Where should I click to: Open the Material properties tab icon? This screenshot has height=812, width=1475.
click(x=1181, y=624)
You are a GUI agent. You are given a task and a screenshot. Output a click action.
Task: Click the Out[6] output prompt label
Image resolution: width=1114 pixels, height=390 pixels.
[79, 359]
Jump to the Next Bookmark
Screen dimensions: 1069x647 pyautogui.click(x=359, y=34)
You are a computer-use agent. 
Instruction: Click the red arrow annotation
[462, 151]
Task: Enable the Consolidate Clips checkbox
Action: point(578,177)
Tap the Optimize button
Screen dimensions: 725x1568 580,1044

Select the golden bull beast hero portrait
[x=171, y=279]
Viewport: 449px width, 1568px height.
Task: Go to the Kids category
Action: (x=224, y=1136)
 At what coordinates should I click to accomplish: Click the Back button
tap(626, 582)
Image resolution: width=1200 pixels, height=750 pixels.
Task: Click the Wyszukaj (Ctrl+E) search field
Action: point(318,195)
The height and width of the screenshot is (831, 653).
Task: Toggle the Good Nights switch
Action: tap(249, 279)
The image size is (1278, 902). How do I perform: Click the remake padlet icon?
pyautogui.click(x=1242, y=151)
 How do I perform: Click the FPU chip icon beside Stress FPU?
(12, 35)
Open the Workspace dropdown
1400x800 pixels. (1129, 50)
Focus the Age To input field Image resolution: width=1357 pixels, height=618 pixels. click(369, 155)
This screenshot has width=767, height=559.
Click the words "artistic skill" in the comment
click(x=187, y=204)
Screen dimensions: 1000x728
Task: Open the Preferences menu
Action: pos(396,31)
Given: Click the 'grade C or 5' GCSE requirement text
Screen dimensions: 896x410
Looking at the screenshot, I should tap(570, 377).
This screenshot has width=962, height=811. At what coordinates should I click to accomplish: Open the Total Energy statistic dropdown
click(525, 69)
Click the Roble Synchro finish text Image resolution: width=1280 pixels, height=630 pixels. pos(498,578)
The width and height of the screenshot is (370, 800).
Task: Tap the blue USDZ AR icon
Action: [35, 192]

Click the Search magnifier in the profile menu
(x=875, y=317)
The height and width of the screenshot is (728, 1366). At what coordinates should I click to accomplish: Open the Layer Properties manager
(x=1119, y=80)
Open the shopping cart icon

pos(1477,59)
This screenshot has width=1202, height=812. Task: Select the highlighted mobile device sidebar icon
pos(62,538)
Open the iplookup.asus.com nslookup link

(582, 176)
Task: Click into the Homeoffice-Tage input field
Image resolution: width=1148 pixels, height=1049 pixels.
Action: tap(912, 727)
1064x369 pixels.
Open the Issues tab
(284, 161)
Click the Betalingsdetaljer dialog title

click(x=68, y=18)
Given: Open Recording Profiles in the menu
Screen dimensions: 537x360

---------------

### What the task asks
Count how many lines in the listing contain the string "input". Only that number should be given.

### Solution below
2